Life is complicated enough without getting into hotwater with federal agencies so: TAKE NOTE Many things I review I got at no charge in exchange for an honest review. Consider this as informing you that ALL things I review may have been gotten at no charge. Realistically about 60% but in order to keep things above board just assume that I got the stuff free. Words like, “sponsored,” “promotion,” “paid ad” or even just “ad” are clear ways to disclose that you’re being paid to share information and links so BE AWARE that some of what I write can be described as an AD by the government. BTW I will NEVER say a product is great, super or even acceptable if it isn't whether I got it free or NOT!
Wednesday, April 23, 2008
Are you sure you’re Backed Up?
I had a guy out to clean the gutters the other day. He said he hadn't called me because he lost his entire customer data base. He is presently reconstrucing everything from old invoices and memory. His experience is not unique. Even if you don't run a business, think of the number of irreplaceable photos you have on your computer. There are no negatives to reconstruct those photos. A back up is crucial.
In the event of a catastrophic failure, applications can be re-installed, hardware can be replaced but DATA that isn’t backed up is gone. Gone, as in, disappeared, never to be seen again.
Even those of us who do back up:
When was the last time you verified a backup?
When was the last time you checked to see if there is any data on your backup?
When was the last time you did a test restoration of your backup to see if it really works?
“If you haven’t verified your backup system, then you may as well not bother backing up.” And even if you do verify, you may still have other issues.
Many insurance companies are now asking their business clients if they have a disaster recovery program.
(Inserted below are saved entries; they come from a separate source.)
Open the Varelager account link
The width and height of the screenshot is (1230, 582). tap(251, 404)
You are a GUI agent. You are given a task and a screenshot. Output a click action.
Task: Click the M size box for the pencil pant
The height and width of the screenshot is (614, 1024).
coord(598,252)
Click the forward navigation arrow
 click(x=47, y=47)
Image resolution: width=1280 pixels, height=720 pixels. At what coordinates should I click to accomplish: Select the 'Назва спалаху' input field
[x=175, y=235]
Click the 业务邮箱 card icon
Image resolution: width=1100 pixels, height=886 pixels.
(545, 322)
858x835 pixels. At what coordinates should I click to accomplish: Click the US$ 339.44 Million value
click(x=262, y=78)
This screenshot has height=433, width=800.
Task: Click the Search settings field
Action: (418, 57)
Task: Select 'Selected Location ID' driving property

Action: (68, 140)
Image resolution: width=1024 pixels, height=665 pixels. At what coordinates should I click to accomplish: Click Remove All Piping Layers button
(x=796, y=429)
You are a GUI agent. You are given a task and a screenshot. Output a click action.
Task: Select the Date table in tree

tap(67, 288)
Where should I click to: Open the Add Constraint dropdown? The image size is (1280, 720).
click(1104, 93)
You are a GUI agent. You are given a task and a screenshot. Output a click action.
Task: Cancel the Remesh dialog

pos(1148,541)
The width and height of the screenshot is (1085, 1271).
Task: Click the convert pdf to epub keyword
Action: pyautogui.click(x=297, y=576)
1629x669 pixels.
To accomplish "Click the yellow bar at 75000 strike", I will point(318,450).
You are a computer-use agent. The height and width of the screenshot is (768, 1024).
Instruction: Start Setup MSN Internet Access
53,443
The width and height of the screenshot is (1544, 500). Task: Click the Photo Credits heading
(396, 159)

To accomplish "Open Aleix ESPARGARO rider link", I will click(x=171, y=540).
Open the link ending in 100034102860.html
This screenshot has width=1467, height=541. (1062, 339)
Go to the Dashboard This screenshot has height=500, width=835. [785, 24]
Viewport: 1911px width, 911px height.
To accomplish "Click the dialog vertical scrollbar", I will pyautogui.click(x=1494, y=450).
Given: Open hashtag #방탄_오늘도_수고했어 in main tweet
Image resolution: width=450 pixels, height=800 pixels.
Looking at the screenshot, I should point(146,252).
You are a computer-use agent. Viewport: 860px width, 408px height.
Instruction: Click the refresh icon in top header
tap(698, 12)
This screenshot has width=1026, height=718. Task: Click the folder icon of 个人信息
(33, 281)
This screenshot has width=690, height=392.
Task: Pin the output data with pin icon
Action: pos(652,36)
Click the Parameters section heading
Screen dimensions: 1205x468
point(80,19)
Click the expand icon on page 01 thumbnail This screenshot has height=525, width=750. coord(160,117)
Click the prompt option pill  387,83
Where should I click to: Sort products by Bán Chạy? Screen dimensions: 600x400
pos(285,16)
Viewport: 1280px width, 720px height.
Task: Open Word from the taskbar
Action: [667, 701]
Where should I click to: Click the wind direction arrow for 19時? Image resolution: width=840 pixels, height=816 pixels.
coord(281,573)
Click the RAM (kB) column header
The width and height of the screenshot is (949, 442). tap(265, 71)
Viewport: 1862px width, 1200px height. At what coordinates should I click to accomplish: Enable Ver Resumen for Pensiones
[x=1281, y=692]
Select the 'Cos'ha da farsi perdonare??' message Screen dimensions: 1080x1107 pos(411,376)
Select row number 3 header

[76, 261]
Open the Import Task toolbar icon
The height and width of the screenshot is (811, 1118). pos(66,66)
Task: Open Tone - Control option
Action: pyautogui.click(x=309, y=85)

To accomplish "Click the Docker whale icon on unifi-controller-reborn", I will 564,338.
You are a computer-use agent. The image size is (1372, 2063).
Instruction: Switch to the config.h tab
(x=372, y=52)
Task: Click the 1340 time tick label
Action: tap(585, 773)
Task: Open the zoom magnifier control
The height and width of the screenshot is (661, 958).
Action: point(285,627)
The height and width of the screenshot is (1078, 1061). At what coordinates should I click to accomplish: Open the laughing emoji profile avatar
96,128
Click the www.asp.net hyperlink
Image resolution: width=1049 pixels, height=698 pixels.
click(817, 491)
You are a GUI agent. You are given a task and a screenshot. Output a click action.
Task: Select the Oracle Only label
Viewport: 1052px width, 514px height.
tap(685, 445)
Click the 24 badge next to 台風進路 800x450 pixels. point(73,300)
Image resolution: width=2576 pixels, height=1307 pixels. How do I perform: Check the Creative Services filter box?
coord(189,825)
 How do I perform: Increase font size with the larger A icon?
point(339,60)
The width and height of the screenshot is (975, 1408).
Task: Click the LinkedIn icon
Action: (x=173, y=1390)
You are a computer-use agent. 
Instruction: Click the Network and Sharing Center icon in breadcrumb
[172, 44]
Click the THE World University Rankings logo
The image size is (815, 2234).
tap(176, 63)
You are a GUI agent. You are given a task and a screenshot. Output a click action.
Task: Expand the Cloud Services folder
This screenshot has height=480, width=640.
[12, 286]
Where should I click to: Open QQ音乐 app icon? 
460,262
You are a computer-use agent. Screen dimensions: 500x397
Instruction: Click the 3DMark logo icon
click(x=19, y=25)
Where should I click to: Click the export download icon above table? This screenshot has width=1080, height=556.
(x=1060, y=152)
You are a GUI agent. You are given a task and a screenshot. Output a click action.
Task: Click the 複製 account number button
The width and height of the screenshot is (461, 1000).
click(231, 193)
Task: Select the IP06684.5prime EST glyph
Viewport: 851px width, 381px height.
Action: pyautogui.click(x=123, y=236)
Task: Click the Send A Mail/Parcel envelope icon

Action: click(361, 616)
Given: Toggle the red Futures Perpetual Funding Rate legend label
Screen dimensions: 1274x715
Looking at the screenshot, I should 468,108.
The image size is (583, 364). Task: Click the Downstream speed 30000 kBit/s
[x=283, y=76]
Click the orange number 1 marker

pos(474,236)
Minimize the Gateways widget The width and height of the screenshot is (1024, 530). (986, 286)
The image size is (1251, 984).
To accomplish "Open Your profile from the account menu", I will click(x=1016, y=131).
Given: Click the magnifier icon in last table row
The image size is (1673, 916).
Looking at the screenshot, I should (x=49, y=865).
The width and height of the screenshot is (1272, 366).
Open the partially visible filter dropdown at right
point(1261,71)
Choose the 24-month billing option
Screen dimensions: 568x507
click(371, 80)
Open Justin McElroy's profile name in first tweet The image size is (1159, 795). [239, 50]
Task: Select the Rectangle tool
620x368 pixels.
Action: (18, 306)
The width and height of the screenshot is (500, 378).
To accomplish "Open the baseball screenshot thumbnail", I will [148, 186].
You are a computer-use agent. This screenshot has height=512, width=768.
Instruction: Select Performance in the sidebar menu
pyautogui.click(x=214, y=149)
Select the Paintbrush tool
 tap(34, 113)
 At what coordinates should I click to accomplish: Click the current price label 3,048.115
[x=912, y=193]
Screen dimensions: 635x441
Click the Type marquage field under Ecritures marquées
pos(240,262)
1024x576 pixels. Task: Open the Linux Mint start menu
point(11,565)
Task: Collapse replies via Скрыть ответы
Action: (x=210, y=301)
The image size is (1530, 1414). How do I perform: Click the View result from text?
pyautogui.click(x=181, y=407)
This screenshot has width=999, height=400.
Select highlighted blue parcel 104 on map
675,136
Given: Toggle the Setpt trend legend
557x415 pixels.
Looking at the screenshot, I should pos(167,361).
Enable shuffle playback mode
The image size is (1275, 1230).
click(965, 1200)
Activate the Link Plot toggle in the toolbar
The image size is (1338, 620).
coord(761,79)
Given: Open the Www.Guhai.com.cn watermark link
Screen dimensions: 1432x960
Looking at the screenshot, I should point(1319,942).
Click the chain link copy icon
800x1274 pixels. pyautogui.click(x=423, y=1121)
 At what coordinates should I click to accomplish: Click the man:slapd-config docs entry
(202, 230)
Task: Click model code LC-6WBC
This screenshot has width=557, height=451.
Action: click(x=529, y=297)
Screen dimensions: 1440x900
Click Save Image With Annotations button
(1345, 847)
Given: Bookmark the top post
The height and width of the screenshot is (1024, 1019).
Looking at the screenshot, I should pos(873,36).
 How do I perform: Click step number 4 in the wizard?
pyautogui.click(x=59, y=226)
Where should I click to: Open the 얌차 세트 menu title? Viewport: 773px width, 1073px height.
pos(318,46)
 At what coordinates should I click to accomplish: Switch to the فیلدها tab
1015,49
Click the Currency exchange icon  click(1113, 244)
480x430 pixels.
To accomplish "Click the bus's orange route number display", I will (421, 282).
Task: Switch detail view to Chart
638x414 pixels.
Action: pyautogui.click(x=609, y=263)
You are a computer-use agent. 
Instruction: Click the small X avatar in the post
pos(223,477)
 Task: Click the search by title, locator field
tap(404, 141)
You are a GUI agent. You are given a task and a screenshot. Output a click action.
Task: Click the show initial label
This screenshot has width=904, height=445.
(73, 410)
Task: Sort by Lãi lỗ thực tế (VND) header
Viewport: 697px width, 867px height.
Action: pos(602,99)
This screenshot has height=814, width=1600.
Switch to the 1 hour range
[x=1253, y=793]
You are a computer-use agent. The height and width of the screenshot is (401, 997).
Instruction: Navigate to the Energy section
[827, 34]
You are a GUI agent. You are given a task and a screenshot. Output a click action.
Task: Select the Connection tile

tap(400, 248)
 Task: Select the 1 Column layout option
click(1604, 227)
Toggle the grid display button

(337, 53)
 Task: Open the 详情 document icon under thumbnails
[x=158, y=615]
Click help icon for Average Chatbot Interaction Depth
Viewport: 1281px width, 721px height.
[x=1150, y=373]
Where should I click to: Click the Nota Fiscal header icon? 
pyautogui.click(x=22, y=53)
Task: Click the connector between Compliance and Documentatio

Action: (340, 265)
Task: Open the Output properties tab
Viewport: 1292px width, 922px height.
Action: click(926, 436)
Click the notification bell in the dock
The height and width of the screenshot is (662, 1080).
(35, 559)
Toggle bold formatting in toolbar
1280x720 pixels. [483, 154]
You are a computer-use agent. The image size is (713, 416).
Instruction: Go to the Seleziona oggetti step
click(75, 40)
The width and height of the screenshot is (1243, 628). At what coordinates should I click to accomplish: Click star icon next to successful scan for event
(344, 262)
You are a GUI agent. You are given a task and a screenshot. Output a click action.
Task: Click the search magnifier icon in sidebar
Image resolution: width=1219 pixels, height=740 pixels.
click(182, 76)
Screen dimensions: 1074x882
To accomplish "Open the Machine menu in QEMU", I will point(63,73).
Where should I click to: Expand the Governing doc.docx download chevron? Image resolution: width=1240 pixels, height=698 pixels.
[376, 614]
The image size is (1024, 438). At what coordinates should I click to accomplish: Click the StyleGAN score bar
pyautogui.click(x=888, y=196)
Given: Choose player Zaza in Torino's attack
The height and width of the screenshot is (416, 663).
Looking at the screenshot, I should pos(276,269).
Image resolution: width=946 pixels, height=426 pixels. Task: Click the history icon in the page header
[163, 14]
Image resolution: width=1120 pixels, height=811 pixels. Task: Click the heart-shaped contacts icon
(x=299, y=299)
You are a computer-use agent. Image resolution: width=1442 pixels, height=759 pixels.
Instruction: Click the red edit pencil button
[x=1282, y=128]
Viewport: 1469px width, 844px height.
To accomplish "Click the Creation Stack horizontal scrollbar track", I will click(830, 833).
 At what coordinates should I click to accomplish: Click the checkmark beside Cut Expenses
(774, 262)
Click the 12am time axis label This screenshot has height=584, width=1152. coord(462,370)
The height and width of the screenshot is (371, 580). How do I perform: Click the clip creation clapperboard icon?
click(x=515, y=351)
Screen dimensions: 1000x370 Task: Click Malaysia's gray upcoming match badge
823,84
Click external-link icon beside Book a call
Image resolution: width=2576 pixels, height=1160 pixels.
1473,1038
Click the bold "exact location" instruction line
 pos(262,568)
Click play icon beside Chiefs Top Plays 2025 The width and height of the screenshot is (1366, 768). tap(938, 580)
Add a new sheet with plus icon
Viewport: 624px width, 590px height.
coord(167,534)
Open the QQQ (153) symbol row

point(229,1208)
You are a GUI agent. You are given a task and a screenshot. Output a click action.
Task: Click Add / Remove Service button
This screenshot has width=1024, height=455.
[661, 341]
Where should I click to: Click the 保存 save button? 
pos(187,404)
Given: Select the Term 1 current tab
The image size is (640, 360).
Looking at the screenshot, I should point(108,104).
A solid backup procedure is a major factor in disaster recovery. Some part of the country is bothered by tornadoes, hurricanes, earth quakes, mud slides and other natural disasters. Don’t try and tell the businesses along the Mississippi River that there is a slim possibility of any disaster happening. Consider the client who was saving data to the hard drive when a car took out a pole on the near by highway and knocked out the electric. Surge suppressors don’t do a thing when the electric goes out. A head crash on the hard drive can destroyed it, without a backup you are out of business.
Backup is primarily designed to save the data.
If your systems or network were washed into the river:
►how much time would it take to replace the equipment?
►find the applications?
►re-install the operating systems?
►set up the network?
►re-install the applications?
►and then be able to restore from the backups?
►What if your tape drive is obsolete?
►How long will it take you to find a way to restore from obsolete media of any type?
►What if your backup was in the same location that is now merrily floating down the river?
Now is the time to start thinking about improving your backup procedures and implementing a disaster recovery program.
Simplest solution is to go out and buy a USB hard drive that is twice the size of your hard drive. Many of them come with a software utility to back up your data. If they don't, something as simple as 2nd Copy http://www.secondcopy.com/?gclid=CJLEuNfk8ZICFQQIFQodoSxT4g for a whopping $30.00 will copy your data daily to your external drive.
A full image backup captures not only your data but your operating system and all programs. The best I have found in that area is Acronis True Image 11 Home for the home user for less than $50.00. Frankly for the money and the peace of money, you should really go for the image backup. For those of us who are truly paranoid, of which I am, do both day to day, image and copy to other network drives. Your data is too important to lose.